Will Kurek’s book ever become classic reading on 21st century civil rights activism? Perhaps. I have a few doubts, though. Kurek’s book is branded for an evangelical Christian audience. As evangelical culture changes, what it perceives as relevant or groundbreaking literature may acquire the tarnish of “well, duh!” In addition, how far can the Jim Crow South be compared to present-day homophobia? As an expert in neither, I’ll leave that question wide open.

Until now, I’ve been talking about people who transgress the privilege boundary temporarily, voluntarily. For transgendered people like Natalie Reed and “Thomas,” for former fundamentalists like Libby Anne and me, crossing the boundary meant leaving behind lives that might have felt false in search of something more permanent and true. We don’t have to work as hard to assert our legitimacy. Our transitions are more easily understood as need-driven. In my case, fundamentalist religion had driven me to anorexia and suicidal impulses.

Our stories seem to have very different meanings. The morals taken away from them tend to be about the necessity of being true to yourself, the shock of discrimination (or its absence), the injustice of being told to be someone else. Though it’s worth noting that the anger directed at people like Kurek for deceiving their families is still applied to people who transition permanently: “Why do you have to break your family’s hearts by leaving the faith?” and “Don’t ask, don’t tell” are ideas made out of the same stuff: accusations of selfishness.

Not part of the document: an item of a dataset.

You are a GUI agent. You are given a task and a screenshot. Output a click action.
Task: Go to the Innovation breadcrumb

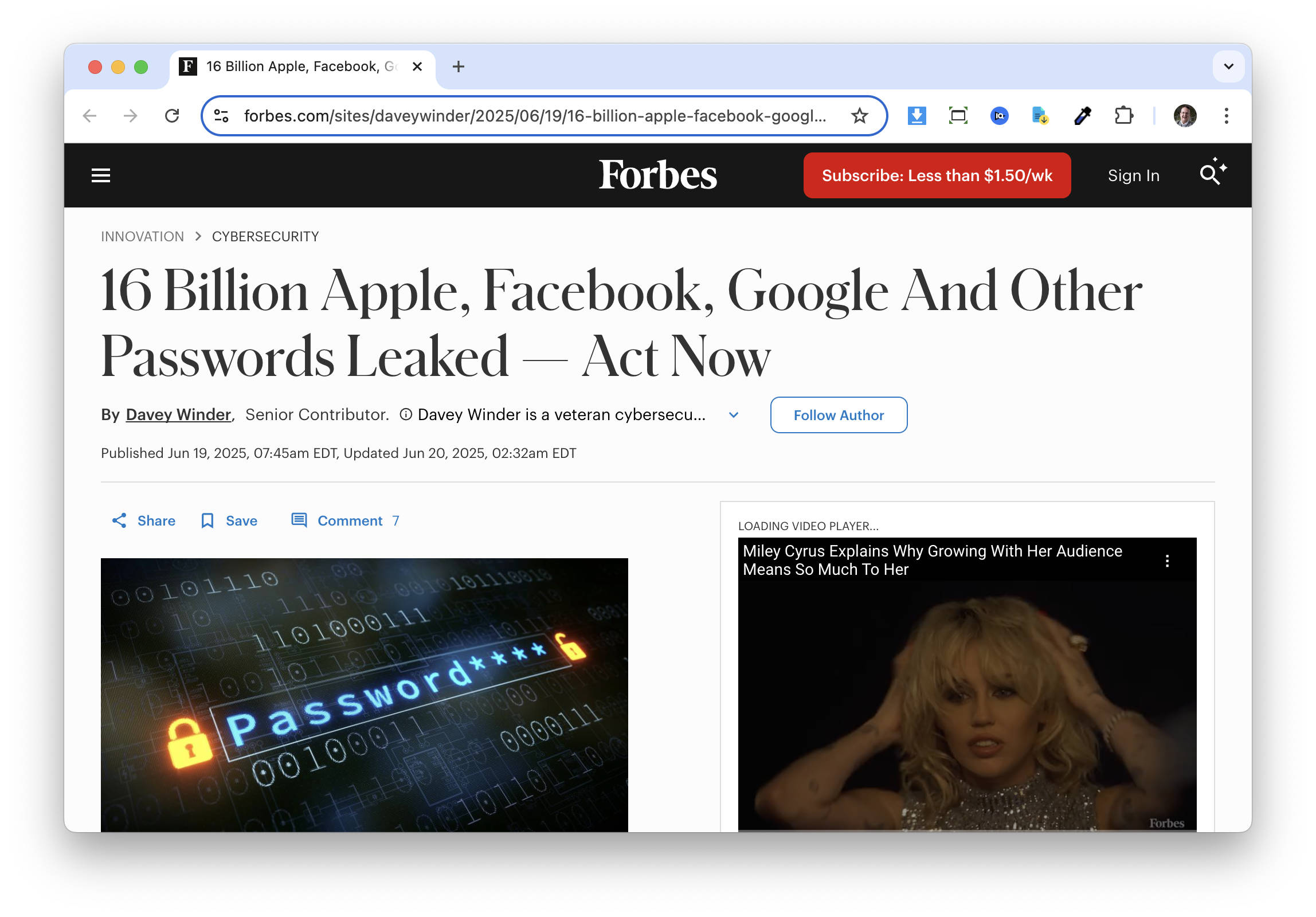tap(142, 237)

There are some big questions here, and I’m not going to try to pursue all the answers. But here are just a few of them, if you want to chew on them alongside me:

  • How much of ourselves do we “owe” to our family and friends? When is our identity their business and when isn’t it?
  • How do we, as a society, decide which transitions are legitimate ones? When is it selfish or narcissistic, and when is it necessary and courageous?
  • What are the responsibilities of an author who takes on another identity and writes about the experience? How do fame and fortune affect the way we morally judge that author?
  •  Are books like Kurek’s valuable, and what makes them different from books like Griffin’s? Where does Ehrenreich fit in?